'''

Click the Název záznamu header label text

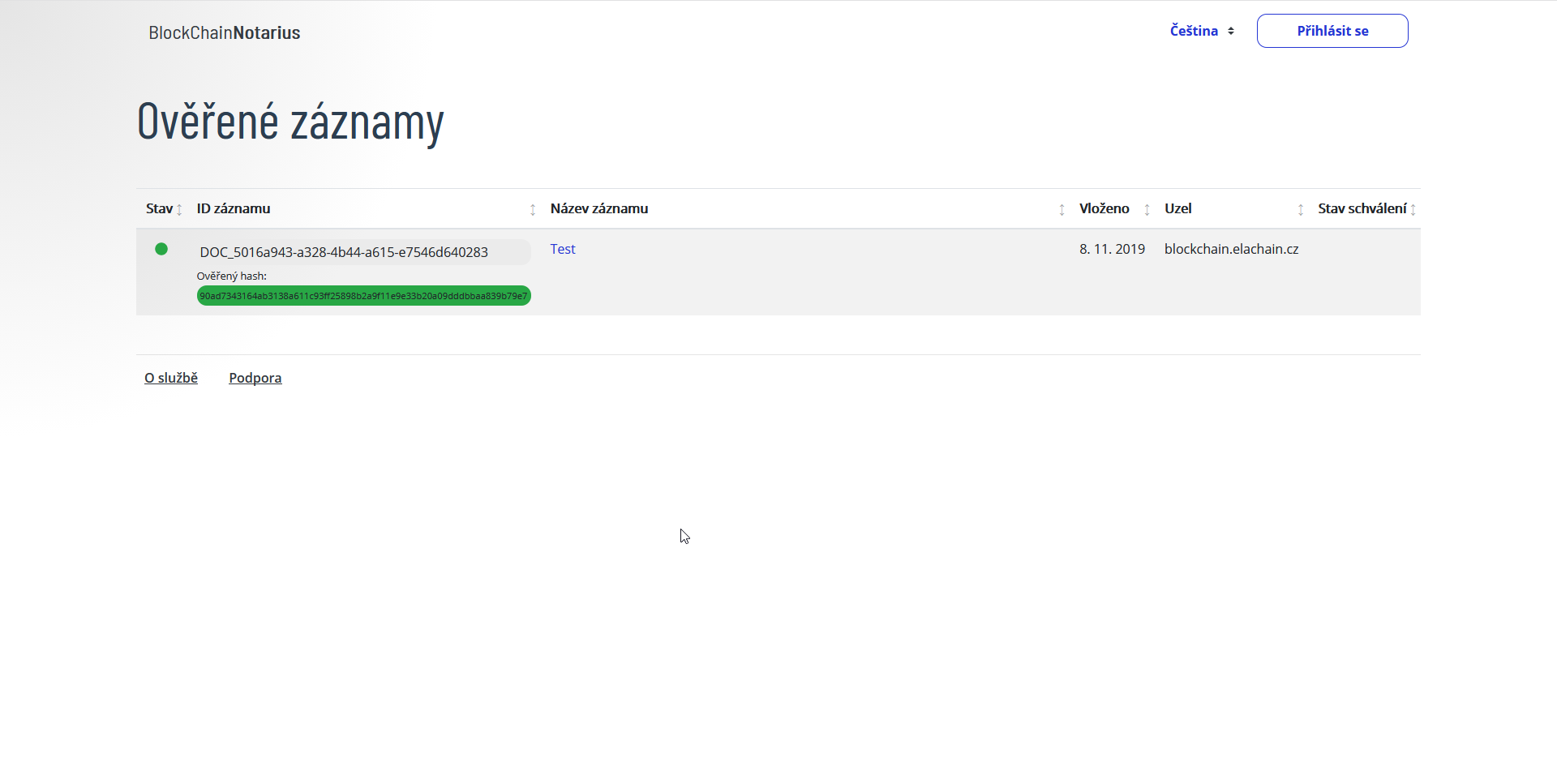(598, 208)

'''
'''

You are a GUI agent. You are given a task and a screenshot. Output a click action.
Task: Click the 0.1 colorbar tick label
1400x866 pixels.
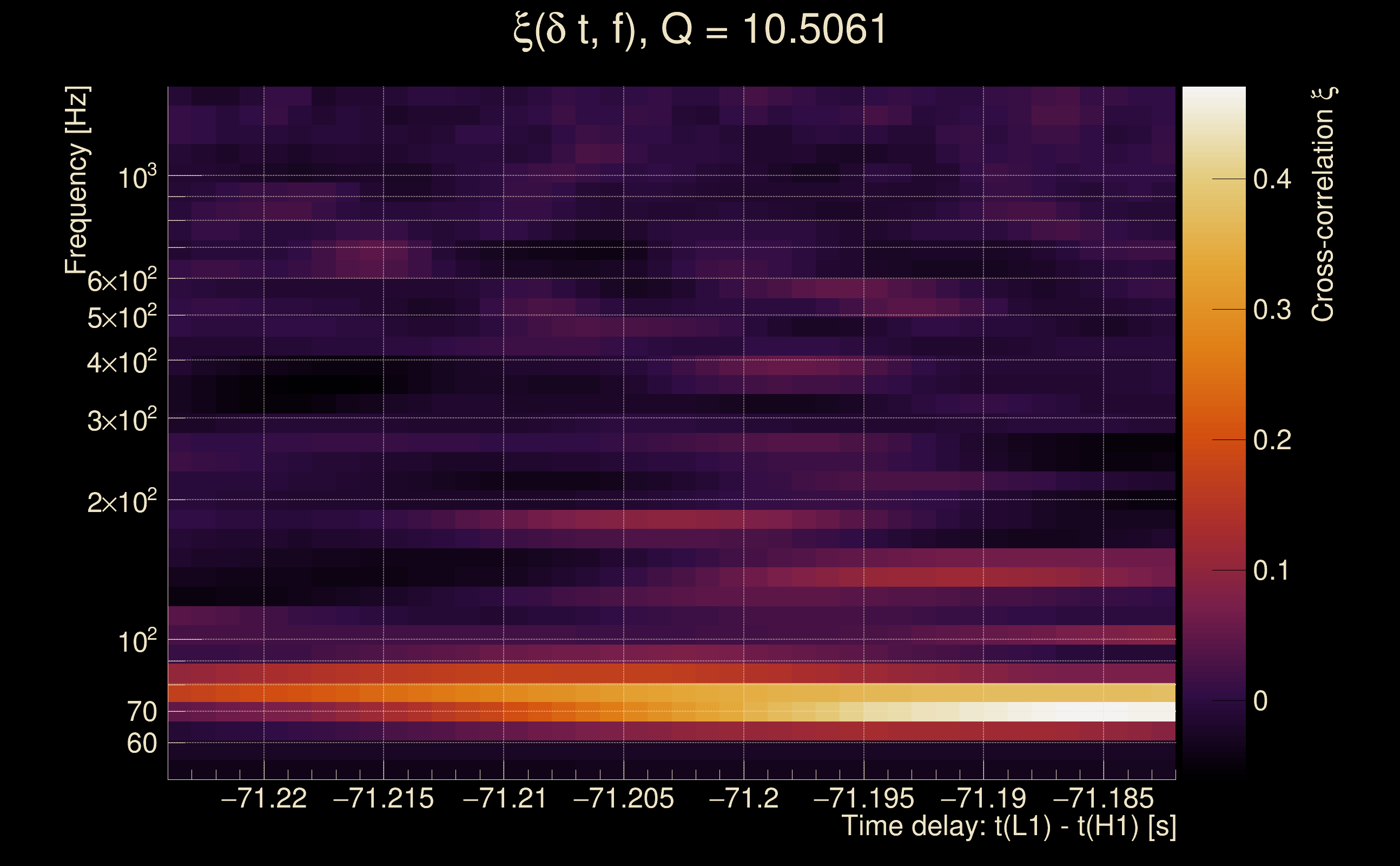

'''

**EXERCISE AIM**
Pull out every line of the records above that contains the word "label", and copy each of those lines in full.

**THE COMPLETED TASK**
Click the Název záznamu header label text
Task: Click the 0.1 colorbar tick label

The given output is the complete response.